If God had chosen me to be the first man instead of Adam, I would have never fallen for Eve’s “try it, you’ll like it” line. Naked lady or no naked lady, I would not have messed up Creation for a stupid apple or whatever fruit she was playing temptress with.
However, had Eve turned to me with a double-dip strawberry cheesecake ice cream cone (waffle cone, of course) and said, “Cool your wisdom teeth on this,” humankind would have been doomed.
Of all the taste temptations available, ice cream is my favorite. To paraphrase Will Rogers, I’ve never met an ice cream I haven’t liked.
My habit began early. On Saturday nights, Dad sometimes brought home a half-gallon of ice cream for a weekend treat. Back in those days the little freezer cubicle at the top of the old Frigidaire wouldn’t store much so we (thankfully) had to eat the entire half gallon in one or two sittings.
By the time I was old enough for a newspaper route, I was hooked.

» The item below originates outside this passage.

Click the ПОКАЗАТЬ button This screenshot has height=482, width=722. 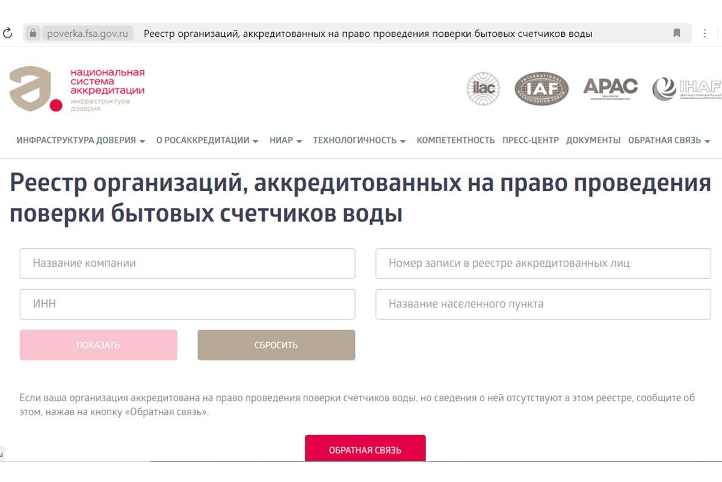coord(99,345)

Beatty’s Dairy on Main Street in Jewell served up an enormous soft-serve cone for just a dime. While waiting for the afternoon newspapers to arrive, I frequently enjoyed one of those 10-cent ice cream cones. That, and the fresh 5-cent glazed donuts from Champion’s Bakery, explains why I never seemed to have much money from the newspaper route and why no one ever nicknamed me “Skinny.”
The habit continued to the point of addiction that afflicts me to this day.
To me, ice cream on the dessert menu makes a good meal a great meal and a so-so meal a good meal. Some folks prefer a slice of pie after a meal, but I don’t consider pie a dessert. Pie is pie. Pie ala mode, however, is a dessert. Pie without ice cream is like mashed potatoes without gravy.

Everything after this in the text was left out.